UCF STIG Viewer Logo
Changes are coming to https://stigviewer.com. Take our survey to help us understand your usage and how we can better serve you in the future.
Take Survey

The router must restrict the device from accepting any inbound IP packets with a local host loopback address, (::1/128).


Overview

Finding ID Version Rule ID IA Controls Severity
SRG-NET-000205-RTR-000104 SRG-NET-000205-RTR-000104 SRG-NET-000205-RTR-000104_rule Medium
Description
The unicast address 0:0:0:0:0:0:0:1, also defined ::1/128 is called the loopback address. A node could use it to send an IPv6 packet to itself. It should never be assigned to any physical interface. It is treated as having link-local scope, and may be thought of as the link-local unicast address of a virtual interface to an imaginary link that goes nowhere. The loopback address must not be used as the source address in IPv6 packets that are sent outside of a single node. An IPv6 packet with a destination address of loopback must never be sent outside of a single node and must never be forwarded by an IPv6 router.
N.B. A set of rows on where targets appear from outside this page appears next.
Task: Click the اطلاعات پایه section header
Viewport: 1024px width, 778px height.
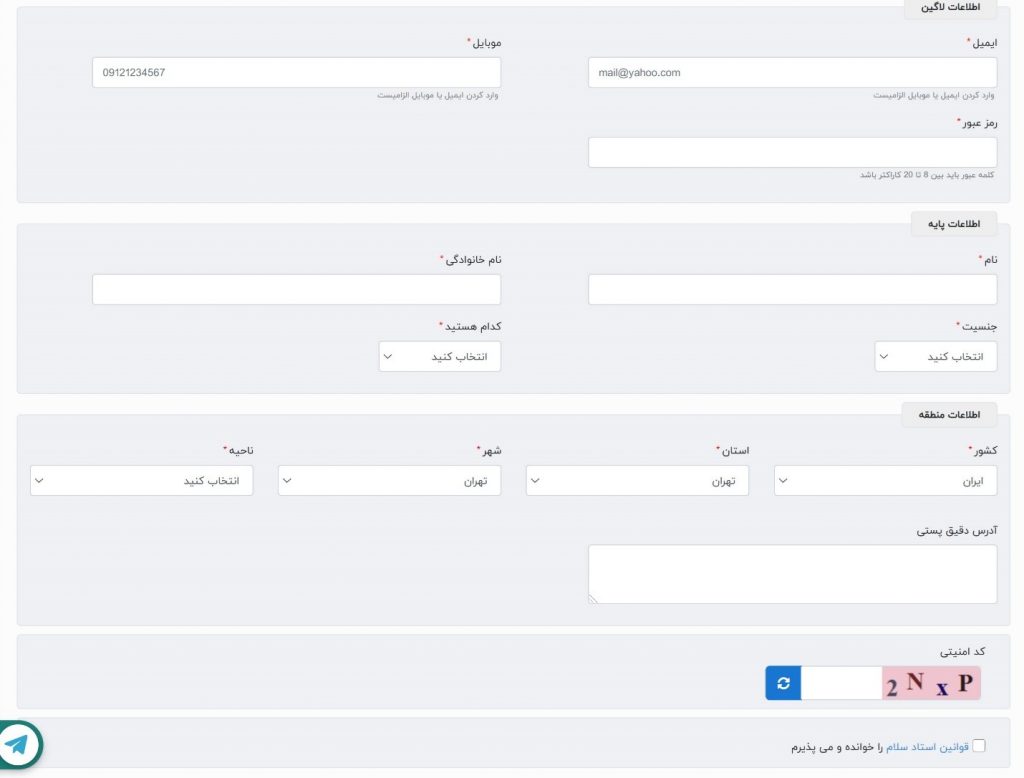Action: pos(954,224)
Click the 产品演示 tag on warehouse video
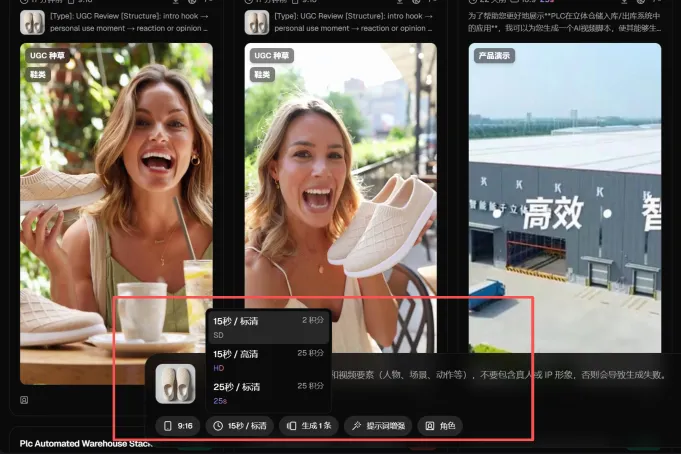 point(493,56)
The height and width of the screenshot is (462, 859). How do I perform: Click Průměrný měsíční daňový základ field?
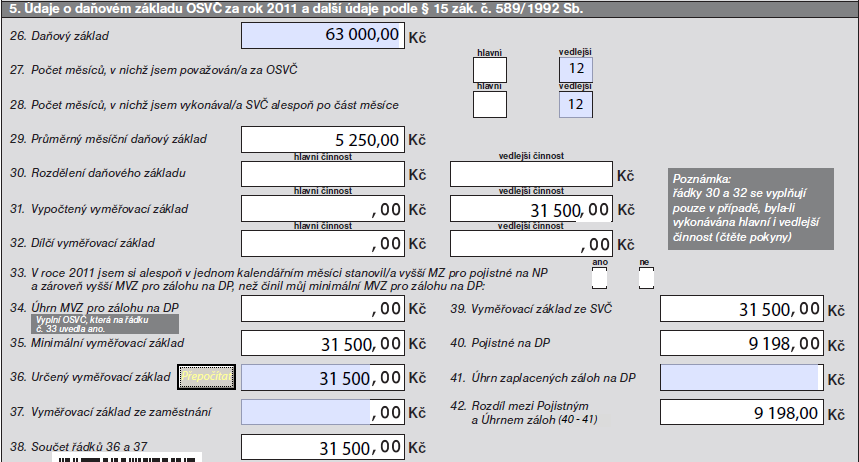[x=323, y=139]
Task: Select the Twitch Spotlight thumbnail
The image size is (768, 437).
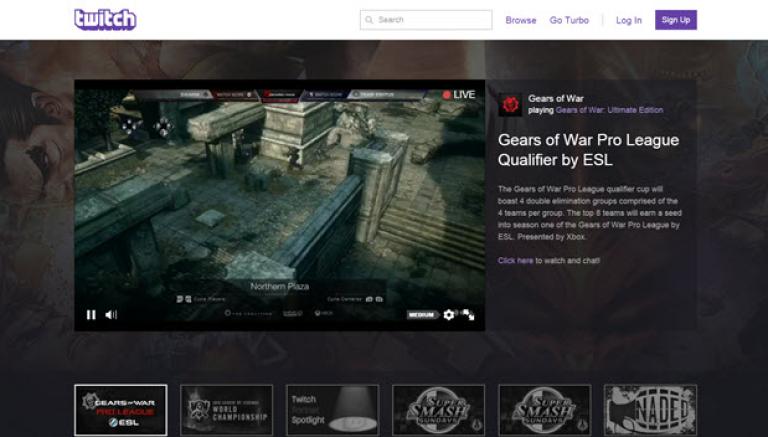Action: 332,410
A packet received on an interface with destination address of loopback must be dropped.
STIG Date
Router Security Requirements Guide 2013-07-30

Details

Check Text ( C-SRG-NET-000205-RTR-000104_chk )
Review the perimeter router configuration to verify filters are in place to restrict inbound IPv6 addresses explicitly, or inexplicitly. Verify that an ingress filter for IPv6 has been defined to deny IPv6 Loopback (::1/128), and log all violations. If the ingress filter for IPv6 is not defined to deny IPv6 Loopback address, and log all violations, this is a finding.
Fix Text (F-SRG-NET-000205-RTR-000104_fix)
Configure the perimeter router to restrict inbound IPv6 addresses by defining the IPv6 filter to deny IPv6 loopback address (::/128).